■ WHAT TO PRODUCE
The line with "The width and height of the screenshot is (332, 419)." marks the first line to copy, and the line with "Image resolution: width=539" marks the last. Transcribe that stretch of the data below exactly, without pictures.

■ SOURCE RECORDS
'''
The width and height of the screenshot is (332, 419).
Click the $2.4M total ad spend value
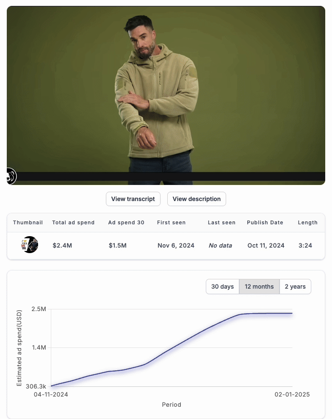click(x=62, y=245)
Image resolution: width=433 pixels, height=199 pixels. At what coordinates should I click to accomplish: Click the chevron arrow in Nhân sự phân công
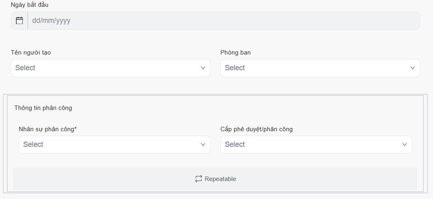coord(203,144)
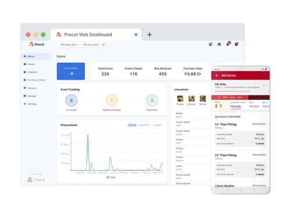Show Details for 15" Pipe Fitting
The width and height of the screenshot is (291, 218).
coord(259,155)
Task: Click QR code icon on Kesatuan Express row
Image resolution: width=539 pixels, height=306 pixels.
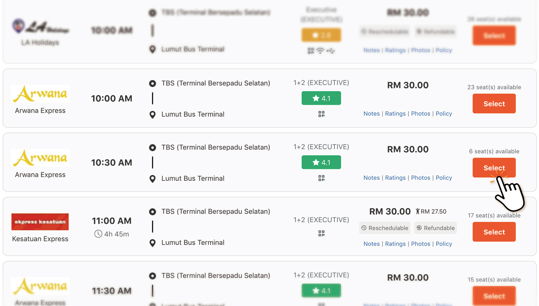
'''
'''
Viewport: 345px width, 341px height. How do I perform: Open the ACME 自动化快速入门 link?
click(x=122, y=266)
'''
'''
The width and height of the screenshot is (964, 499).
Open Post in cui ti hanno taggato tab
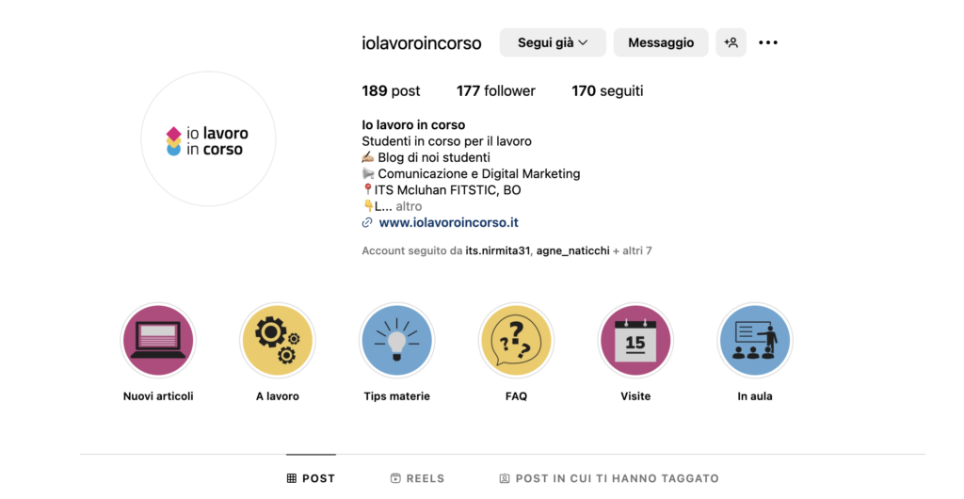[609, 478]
'''
■ SOLUTION FOR THIS PROBLEM
The width and height of the screenshot is (332, 419).
Click the $2.4M total ad spend value
click(x=62, y=245)
Image resolution: width=433 pixels, height=199 pixels. At what coordinates should I click to accomplish: Click the chevron arrow in Nhân sự phân công
coord(203,144)
Show Details for 15" Pipe Fitting
The width and height of the screenshot is (291, 218).
coord(259,155)
Task: Click QR code icon on Kesatuan Express row
Image resolution: width=539 pixels, height=306 pixels.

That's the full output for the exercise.